Count the lines of the listing below that contain the string "text", matching case exactly, and reply with only that number.

Items from a dataset:
▬▬▬▬▬▬

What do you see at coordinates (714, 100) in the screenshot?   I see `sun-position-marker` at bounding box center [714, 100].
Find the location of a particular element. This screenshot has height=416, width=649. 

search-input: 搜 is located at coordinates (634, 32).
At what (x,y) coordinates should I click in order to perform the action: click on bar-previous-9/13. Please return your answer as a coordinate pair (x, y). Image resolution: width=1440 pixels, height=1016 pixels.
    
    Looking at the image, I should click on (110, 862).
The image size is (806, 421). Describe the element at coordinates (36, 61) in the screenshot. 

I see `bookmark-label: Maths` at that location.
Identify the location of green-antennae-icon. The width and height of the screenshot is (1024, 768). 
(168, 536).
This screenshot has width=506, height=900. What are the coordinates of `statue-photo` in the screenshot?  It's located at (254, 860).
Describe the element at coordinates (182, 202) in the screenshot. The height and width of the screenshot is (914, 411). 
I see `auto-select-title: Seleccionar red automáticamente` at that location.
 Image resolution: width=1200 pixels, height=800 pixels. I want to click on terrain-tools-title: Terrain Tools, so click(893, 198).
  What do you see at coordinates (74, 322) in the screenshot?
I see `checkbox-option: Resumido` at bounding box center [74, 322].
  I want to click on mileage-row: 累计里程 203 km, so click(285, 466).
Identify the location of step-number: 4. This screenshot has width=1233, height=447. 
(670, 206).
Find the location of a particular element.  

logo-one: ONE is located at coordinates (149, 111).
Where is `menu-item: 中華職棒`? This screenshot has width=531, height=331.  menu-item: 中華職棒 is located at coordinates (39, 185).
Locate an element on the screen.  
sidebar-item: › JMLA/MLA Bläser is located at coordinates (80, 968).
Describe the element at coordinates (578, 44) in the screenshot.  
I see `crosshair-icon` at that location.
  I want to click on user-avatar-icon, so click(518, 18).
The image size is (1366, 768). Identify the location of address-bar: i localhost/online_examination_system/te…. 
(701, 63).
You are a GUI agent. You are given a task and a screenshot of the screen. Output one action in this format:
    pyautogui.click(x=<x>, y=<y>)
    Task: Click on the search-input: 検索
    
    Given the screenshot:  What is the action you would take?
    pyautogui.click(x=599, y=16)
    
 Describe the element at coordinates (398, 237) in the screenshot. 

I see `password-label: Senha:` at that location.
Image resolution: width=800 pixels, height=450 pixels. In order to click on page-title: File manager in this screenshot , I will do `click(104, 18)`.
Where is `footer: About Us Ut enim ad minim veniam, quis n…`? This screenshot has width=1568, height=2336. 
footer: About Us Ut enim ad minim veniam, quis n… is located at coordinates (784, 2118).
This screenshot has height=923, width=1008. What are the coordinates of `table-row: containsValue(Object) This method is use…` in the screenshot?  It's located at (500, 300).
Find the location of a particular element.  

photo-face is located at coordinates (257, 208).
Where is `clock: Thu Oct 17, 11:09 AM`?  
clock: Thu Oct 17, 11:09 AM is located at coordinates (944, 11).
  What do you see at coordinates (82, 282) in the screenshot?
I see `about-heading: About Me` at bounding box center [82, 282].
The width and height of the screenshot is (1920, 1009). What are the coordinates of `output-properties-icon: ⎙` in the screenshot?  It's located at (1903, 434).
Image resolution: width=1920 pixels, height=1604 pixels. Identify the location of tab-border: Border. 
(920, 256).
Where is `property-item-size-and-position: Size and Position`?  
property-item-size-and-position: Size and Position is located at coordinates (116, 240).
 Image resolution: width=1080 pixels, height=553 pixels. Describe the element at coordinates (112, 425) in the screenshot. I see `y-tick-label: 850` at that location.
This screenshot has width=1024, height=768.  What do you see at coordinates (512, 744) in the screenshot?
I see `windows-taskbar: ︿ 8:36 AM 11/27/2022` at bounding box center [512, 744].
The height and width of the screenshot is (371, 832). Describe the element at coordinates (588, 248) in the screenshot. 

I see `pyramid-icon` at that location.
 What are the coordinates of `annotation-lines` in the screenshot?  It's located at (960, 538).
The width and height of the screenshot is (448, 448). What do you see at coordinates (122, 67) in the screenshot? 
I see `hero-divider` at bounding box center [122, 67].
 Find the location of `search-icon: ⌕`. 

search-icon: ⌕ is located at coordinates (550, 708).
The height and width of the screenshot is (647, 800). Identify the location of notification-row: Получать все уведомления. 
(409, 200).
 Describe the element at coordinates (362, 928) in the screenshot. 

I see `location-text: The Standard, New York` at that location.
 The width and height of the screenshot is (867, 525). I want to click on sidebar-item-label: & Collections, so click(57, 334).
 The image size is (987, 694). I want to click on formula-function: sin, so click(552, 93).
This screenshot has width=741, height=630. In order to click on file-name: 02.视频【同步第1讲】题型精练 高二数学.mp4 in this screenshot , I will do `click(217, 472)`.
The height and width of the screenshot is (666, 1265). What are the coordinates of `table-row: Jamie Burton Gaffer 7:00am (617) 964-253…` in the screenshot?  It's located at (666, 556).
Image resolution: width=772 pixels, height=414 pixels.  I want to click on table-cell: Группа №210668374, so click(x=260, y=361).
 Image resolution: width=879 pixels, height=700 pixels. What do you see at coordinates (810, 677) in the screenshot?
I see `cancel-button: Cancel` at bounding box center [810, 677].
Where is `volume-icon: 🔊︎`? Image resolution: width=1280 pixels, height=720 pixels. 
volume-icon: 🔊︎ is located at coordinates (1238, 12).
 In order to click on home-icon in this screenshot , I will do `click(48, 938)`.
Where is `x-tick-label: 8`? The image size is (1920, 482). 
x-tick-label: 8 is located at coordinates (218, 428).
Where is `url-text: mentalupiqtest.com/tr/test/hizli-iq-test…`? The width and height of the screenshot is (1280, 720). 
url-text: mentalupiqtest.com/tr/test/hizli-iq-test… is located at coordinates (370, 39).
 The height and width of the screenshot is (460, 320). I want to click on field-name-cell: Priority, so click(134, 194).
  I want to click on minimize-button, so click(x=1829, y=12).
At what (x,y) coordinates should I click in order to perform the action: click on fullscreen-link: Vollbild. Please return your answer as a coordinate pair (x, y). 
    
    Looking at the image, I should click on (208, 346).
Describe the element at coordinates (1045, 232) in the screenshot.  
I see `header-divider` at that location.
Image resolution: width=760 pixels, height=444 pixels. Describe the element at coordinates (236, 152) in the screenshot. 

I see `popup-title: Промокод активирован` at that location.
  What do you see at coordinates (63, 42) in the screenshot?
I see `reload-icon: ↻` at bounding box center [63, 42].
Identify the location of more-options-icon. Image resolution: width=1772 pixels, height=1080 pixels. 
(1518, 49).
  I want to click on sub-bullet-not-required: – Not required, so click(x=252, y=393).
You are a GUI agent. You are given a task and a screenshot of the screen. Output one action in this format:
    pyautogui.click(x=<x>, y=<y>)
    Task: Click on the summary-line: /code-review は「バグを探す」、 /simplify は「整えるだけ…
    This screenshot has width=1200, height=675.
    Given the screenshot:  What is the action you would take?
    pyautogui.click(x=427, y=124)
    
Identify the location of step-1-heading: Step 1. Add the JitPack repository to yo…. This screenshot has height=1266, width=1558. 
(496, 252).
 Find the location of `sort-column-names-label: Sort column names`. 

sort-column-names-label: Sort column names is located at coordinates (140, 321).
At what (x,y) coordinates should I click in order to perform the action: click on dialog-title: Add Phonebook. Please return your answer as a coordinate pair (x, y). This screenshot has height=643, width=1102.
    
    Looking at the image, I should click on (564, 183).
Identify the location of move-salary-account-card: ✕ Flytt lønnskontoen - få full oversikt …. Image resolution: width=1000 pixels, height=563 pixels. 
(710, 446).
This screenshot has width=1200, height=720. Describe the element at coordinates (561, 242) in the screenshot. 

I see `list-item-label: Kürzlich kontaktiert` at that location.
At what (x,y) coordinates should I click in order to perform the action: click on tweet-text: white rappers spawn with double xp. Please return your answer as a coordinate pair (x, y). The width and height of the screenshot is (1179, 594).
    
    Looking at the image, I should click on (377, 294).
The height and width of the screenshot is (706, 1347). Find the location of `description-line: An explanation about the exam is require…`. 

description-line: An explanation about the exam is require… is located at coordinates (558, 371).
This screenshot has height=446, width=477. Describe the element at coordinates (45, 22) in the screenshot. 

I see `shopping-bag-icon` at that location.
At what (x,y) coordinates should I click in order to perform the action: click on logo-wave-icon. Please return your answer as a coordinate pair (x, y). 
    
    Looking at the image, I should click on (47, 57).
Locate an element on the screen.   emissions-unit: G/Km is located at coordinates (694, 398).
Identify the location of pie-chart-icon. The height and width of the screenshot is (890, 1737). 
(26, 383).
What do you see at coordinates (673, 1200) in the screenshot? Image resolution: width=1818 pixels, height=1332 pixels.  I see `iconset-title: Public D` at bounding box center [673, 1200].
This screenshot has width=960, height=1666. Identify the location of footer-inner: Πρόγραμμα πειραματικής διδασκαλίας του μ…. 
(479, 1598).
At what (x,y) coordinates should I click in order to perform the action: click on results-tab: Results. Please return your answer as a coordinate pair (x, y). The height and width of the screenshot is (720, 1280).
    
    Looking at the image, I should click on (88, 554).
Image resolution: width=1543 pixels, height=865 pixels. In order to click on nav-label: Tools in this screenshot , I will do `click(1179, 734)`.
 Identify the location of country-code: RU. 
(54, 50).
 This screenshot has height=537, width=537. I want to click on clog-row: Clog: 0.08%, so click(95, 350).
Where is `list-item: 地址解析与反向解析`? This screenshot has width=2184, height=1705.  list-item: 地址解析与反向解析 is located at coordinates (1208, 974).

▬▬▬▬▬▬

Result for this exercise:
4